Indo-Asian News Service
Washington, October 28

The wife of Bobby Jindal, who is the top contender for the governor's position in Louisiana, is being written about in local newspapers as "humble and methodical and brilliant".

A newspaper in Louisiana said it is not just Bobby who is a high achiever but Supriya Jolly Jindal was also brilliant as a student at Tulane University majoring in chemistry.

She underplayed her intelligence to her friends, her college friend Lisanne McDearman, a former CNN auditor who's now an Atlanta wedding planner said, according to a report in the Lafayette Daily Advertiser, published from Louisiana.

"She would turn in a chemical engineering project and say, 'I'm sure I failed,' and then she would get the highest grade in the class," said Lisanne, adding that "We would laugh at her about it."

McDearman says Supriya Jindal is "extremely intelligent, but so down-to-earth about it, so humble."

Now the 31-year-old underplays how she handles her chemical engineering job with Albemarle Corp., her 21-month-old daughter, pregnancy with a second child, helping in her husband's political campaign and working on a doctoral degree.

"I'm just like a lot of other working moms," she said. "You have to juggle a lot of things during the day to make it work. We're lucky we have the support of our families."

Unlike many other working moms, one of the things she juggles is speaking engagements on her husband's behalf. Her most recent appearance was an address to the Acadiana Republican Women's Association in Lafayette.

She doesn't consider herself a politician's wife because "Bobby's not a traditional politician. He's never run for office before and he never envisioned running for an elected office."

Bobby Jindal has emerged as an improbably strong contender for governor of this conservative southern state and the November 15 polls will decide whether this over-achieving America-born son of Indian immigrants will become the only Indian American to have won Louisiana's highest elected office.

Asked whether she will continue working if her husband wins the November 15 election, she said: "We'll see how it goes one day at a time."

She laughs when asked what kind of influence she has over her husband's political decisions.

"We talk in the evenings," she said, "but we don't really get into issues.

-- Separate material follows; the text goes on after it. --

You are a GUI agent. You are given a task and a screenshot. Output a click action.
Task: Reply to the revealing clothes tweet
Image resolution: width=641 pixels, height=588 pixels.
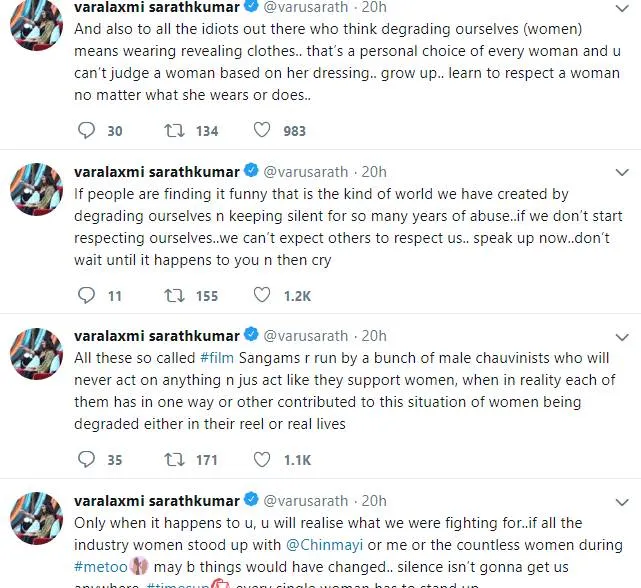tap(86, 130)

Our typical conversations are about Selia (their daughter) and our personal lives."

Occasionally, the two discuss strategy "but he makes his own decisions at the end of the day", she said.

On the campaign trail, "we do some things together", she said, but she sometimes travels without her husband. "He obviously does the bulk of the campaigning."

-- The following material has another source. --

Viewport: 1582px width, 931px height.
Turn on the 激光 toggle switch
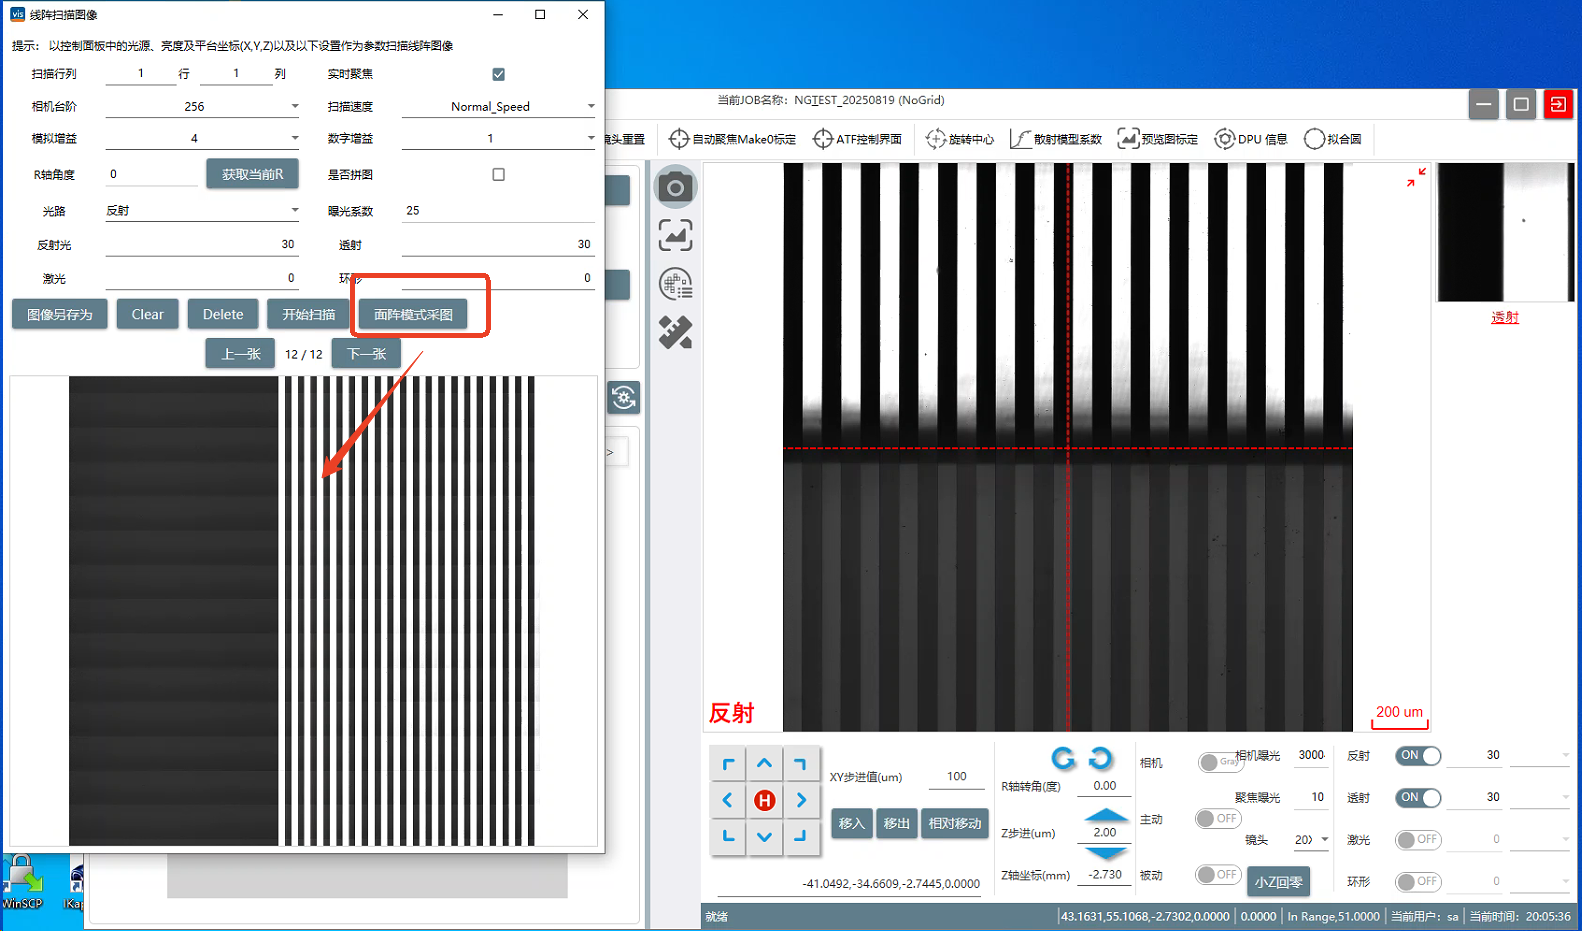coord(1418,839)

Trey Williams, the Jindal campaign's media consultant, says the campaign schedule is arranged so the candidate can come home as often as possible. He spends more nights at their Baton Rouge home than on the road.

The Jindals met in high school but never dated. She says he asked for a date once and she turned him down because her family was moving to New Orleans.

After Bobby Jindal became the head of the State Department of Health and Hospitals, the pair met again by accident. They were married less than a year later.

The Jindals are both former Hindus converted to Catholicism. His parents migrated to the U.S, from Punjab.